This weekend is going to be an exciting one for everyone involved in Sunderland AFC. Beyond the make-or-break game at the Stadium of Light on Saturday afternoon, Sunday lunchtime brings the latest instalment of the River Wear derby in the FA Women’s Championship, with the Lasses travelling the short distance up the A690 to Durham.
Due to the situation in the league this season and the one-up-one-down nature of promotion and relegation, it could be said by the casual observer that Sunday’s game is a dead rubber - a meaningless fixture where players could lack motivation. Nevertheless, it is a big game - these are the region’s two premier women’s football teams.
Over 1,000 tickets have been sold for the game at Durham University’s Maiden Castle sports centre on the outskirts of the cathedral city, the second time they’ve managed to break the kilo mark this season (the first instance being in the Conti Cup against Manchester United).
Yet Durham have underachieved by their standards in tier two, dropping away from their early-season title challenge into a midtable spot in tier two, whereas Sunderland have surprised many in the division by picking up six wins and being competitive in every single game they’ve played (whereas Watford, who were promoted alongside up, have struggled).
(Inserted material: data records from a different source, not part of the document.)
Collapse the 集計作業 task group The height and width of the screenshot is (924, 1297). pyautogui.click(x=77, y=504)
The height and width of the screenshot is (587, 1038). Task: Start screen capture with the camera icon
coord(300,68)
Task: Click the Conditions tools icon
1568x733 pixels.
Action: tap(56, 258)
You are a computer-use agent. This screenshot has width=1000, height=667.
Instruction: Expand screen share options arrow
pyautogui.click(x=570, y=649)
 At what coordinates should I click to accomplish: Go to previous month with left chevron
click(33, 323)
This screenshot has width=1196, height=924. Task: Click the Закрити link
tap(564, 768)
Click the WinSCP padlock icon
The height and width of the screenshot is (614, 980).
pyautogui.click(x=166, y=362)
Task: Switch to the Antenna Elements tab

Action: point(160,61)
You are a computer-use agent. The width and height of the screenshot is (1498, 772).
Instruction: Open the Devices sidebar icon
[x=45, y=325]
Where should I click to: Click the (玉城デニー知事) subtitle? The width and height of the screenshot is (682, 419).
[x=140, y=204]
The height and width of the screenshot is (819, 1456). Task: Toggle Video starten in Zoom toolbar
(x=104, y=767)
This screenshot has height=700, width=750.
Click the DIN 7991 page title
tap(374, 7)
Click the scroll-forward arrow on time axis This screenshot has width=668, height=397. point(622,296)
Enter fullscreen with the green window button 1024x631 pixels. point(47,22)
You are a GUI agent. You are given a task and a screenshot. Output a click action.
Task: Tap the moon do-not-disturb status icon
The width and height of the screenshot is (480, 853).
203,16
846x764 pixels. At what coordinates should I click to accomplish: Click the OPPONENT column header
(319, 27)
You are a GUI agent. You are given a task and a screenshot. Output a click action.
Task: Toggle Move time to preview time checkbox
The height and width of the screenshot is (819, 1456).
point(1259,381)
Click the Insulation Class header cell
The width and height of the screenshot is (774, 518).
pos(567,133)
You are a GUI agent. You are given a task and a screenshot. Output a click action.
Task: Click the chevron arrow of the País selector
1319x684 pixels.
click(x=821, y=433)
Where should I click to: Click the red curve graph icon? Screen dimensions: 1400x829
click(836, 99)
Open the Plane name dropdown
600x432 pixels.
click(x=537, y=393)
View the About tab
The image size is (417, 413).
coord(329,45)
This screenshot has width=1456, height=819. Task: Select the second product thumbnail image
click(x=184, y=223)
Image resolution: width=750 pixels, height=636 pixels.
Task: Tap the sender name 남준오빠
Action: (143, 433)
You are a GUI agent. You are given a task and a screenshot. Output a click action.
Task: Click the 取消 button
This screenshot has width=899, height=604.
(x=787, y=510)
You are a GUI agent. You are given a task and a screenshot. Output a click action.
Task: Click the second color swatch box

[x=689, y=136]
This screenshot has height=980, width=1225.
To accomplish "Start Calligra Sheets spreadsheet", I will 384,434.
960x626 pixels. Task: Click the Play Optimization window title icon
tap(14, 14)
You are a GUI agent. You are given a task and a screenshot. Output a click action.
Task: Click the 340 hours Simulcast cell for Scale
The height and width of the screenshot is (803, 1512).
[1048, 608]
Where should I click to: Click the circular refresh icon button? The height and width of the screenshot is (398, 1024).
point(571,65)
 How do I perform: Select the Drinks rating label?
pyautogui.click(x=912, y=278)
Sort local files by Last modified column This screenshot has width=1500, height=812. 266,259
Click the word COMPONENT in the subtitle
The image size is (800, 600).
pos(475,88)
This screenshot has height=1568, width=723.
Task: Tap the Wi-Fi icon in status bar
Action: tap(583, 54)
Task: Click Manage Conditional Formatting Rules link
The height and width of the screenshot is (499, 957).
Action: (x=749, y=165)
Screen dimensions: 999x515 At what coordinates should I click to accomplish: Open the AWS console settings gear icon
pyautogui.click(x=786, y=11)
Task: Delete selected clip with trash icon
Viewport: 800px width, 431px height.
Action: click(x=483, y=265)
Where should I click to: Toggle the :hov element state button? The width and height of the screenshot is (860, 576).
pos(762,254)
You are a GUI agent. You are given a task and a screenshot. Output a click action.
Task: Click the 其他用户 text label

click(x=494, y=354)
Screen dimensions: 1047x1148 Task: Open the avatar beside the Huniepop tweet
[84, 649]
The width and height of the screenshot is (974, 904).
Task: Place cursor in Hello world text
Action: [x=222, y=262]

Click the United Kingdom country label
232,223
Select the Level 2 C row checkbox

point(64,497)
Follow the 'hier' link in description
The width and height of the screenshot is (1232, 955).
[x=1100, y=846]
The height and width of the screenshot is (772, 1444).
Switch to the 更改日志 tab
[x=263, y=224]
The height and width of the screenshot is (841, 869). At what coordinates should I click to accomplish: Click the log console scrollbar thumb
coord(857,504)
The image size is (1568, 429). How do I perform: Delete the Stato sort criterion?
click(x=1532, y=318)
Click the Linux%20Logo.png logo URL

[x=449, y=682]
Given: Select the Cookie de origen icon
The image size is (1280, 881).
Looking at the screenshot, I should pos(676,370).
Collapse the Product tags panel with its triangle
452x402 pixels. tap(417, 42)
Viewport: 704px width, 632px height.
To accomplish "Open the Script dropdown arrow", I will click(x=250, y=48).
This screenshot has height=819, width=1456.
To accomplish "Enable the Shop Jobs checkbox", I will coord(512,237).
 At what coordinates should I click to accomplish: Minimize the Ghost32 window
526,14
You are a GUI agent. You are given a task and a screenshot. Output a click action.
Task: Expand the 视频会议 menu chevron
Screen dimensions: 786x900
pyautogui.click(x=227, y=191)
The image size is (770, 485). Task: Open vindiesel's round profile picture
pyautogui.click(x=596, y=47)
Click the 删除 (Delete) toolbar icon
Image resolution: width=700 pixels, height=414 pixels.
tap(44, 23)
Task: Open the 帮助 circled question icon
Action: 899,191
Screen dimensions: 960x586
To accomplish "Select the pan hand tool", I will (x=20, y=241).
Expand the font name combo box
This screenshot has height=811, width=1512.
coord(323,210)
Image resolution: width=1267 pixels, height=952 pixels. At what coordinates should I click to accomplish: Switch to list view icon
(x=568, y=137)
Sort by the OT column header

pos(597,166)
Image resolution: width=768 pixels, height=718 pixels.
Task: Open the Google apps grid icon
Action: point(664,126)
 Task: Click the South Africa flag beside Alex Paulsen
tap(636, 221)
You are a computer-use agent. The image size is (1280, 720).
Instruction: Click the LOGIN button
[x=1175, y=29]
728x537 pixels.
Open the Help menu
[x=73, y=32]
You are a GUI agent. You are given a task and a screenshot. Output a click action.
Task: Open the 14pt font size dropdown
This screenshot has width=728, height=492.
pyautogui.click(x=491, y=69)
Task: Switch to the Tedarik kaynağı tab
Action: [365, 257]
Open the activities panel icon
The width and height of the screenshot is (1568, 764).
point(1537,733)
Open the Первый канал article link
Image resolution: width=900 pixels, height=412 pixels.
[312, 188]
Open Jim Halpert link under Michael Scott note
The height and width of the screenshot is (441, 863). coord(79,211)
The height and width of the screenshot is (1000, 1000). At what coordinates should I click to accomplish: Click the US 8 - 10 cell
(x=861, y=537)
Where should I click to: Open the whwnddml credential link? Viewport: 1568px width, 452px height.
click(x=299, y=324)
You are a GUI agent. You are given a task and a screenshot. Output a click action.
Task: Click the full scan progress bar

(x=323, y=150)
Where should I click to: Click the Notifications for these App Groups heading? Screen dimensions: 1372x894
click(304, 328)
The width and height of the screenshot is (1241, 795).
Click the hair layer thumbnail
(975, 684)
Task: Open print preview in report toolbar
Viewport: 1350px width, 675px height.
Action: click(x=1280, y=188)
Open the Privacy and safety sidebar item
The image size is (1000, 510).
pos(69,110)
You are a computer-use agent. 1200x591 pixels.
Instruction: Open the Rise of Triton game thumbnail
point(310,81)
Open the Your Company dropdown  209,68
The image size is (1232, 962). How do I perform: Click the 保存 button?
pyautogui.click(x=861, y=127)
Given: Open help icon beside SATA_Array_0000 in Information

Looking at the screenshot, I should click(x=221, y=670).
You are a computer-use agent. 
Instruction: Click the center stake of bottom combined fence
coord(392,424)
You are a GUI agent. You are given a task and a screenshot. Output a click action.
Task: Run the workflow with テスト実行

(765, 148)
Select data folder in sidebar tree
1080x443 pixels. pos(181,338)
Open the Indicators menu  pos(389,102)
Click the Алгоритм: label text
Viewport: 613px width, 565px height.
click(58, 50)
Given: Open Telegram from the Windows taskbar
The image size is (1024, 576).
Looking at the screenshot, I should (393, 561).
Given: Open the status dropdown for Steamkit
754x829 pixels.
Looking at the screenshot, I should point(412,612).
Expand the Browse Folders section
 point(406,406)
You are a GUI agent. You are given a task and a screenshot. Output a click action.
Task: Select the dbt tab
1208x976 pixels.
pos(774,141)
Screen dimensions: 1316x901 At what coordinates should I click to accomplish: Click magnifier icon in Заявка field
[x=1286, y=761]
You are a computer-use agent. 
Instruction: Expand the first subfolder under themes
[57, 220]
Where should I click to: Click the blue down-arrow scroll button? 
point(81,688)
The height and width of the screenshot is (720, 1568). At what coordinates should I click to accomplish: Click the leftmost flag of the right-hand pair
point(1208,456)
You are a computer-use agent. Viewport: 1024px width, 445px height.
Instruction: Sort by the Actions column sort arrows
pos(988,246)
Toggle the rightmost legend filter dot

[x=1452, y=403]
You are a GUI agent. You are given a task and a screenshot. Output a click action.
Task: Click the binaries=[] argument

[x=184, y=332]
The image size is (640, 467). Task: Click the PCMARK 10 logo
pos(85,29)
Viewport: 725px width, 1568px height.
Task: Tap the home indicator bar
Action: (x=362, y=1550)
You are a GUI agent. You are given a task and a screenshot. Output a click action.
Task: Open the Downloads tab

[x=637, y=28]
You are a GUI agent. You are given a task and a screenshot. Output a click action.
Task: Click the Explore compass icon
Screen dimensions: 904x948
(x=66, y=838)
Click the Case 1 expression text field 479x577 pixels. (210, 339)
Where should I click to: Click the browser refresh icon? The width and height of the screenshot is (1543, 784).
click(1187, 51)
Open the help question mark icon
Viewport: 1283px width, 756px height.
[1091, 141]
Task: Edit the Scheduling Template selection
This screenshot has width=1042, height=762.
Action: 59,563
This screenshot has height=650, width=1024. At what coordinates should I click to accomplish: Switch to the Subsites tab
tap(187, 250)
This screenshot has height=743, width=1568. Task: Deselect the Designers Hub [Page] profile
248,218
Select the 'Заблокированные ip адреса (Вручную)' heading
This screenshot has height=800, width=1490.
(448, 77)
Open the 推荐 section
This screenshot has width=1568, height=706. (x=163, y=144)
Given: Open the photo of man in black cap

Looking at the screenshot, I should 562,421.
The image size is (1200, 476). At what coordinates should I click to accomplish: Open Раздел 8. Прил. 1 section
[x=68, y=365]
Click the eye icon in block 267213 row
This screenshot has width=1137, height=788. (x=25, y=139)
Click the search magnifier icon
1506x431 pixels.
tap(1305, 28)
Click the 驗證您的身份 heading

We've got a - day of activities planned for Sunday's game with Sunderland!— Durham Women FC (@DurhamWFC) April 19, 2022
Here's what's happening and when ⤵️ pic.twitter.com/KFpueCEhne
When Durham emerged as a new side in WSL2 in 2014, they were offering something different to the north east football scene. Here was an independent and ambitious team that would never be cast aside by the owners and directors of a men’s team. They’d never be the first line on the balance sheet to be cut when the higher paid blokes messed up.
They’d appeal to families, seeking Sunday support from Newcastle, Sunderland, Middlesbrough, Hartlepool, and Darlington fans as well as those who’ve traditionally been put off from football altogether.
As such, they maintain the affections of a fair proportion of those who go to watch Sunderland Ladies; our home fixtures are generally on alternate weeks you’ll often see the same faces at both teams’ home grounds so we’re often not directly competing for audiences.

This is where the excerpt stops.